Why Will the Assisted Suicide Bill Affect All Australians?

Picture1.pngAdvocates for euthanasia and assisted suicide are blinded by a misdirected sense of compassion, to the point where they cannot see the underlying implications of Victoria’s Voluntary Assisted Suicide Bill 2017. Instead of considering the logical outcome of such legislation, they propel it along using emotional arguments, playing on people’s understandable fear of death. 

Emma Dawson, a writer for The Age, gives a poignant example:

Last month, Go Gentle released a short film designed to be "almost unwatchable" in its re-enactment of a man's death, his unbearable suffering and that of his family.

By relying on this horror show to make their argument, the wealthy, white, middle-aged folk behind Go Gentle are exploiting people's deepest fears rather than making a rational case for legislative change. 

In order to win an ideological battle, euthanasia proponents are willing to sacrifice the health and wellbeing of the rest of Australia.

First and foremost, the Bill will directly affect the most vulnerable of our citizens.

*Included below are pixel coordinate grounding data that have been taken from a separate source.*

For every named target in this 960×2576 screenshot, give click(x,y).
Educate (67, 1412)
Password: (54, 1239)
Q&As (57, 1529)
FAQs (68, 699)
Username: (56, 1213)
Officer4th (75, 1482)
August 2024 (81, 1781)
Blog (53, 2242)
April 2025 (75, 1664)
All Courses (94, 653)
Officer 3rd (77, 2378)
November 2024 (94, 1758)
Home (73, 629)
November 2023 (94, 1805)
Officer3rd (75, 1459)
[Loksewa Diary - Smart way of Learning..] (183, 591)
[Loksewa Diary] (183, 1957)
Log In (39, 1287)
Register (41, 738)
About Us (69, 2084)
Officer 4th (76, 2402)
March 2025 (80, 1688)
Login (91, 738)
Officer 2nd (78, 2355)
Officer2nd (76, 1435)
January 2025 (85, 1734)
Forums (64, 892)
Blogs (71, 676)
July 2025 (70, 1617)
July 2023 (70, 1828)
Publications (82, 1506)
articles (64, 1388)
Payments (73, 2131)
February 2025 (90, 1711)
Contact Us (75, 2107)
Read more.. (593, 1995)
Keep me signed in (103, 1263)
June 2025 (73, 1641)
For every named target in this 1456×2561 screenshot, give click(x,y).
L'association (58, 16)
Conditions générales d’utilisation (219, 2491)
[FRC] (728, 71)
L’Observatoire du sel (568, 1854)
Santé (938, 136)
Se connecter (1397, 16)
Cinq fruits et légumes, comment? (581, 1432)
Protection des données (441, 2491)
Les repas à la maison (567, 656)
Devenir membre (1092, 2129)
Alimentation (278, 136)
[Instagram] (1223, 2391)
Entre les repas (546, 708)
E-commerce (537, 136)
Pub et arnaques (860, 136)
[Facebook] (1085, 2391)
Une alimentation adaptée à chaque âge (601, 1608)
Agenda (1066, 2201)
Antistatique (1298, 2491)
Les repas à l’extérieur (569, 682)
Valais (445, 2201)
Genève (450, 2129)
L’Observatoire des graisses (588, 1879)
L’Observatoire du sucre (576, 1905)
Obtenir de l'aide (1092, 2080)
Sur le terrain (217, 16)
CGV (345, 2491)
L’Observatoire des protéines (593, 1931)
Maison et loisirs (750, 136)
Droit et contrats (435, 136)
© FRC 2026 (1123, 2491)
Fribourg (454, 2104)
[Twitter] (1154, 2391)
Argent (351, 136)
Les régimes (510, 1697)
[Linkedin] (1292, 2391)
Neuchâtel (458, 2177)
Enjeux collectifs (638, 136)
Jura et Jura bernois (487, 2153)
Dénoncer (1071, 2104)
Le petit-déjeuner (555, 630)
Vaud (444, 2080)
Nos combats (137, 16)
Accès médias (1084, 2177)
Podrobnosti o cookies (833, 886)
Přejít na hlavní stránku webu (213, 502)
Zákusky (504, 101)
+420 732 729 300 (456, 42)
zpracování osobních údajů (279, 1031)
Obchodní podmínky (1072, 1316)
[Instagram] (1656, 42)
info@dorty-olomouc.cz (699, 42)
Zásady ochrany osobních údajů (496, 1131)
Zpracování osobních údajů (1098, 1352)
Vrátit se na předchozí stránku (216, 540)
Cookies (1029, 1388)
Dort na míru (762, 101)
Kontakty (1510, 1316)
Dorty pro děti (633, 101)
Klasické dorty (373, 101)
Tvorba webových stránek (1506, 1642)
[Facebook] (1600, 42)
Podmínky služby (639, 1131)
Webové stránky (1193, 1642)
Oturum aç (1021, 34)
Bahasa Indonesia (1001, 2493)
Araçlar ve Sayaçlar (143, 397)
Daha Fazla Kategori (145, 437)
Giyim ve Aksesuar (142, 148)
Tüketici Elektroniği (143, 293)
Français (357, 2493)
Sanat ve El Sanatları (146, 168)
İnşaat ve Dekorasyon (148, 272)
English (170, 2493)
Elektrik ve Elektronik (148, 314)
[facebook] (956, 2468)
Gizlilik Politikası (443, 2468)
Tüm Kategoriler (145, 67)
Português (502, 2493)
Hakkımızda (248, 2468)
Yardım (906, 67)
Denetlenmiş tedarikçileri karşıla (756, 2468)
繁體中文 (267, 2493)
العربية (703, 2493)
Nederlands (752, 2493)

In a world disposed to human error, the safeguards which are so touted by pro-assisted suicide communities are inefficient. Assisted suicide will transform from an end-of-life measure into a vigilante form of mercy killing. And those seen as ‘less valuable’ by society will be the first targets, regardless of how much life they have left to live. As Dawson states:

I can't accept that an individual's right to avoid that final human tribulation should be given priority in law over the inherent risk involved in state-sanctioned euthanasia to the lives of our most vulnerable citizens.

In a society that is deeply uncomfortable with incapacity and disability, and sees ageing only as a terrible decline, legalising euthanasia would be a sinister victory for the forces of Western individualism, one which will tear at the fabric of our collective humanity and our responsibility to the greater good. 

But it won’t stop there. Treating death in such a utilitarian fashion will inevitably effect the way in which we approach life.

Because, ultimately, the assisted dying legislation creates different categories of human life: some worth living, some not. It's a law not about how people should die, but about whether people should live – and the state should have no say in that. 

It sends the message that everyone is expendable, that based on our value to society we are worthy of living or dying. And what its proponents don’t realise is that, eventually, all of us will fall into the latter category, either due to old age, sickness, or disability.

That no way to die. And it surely isn’t a way to live.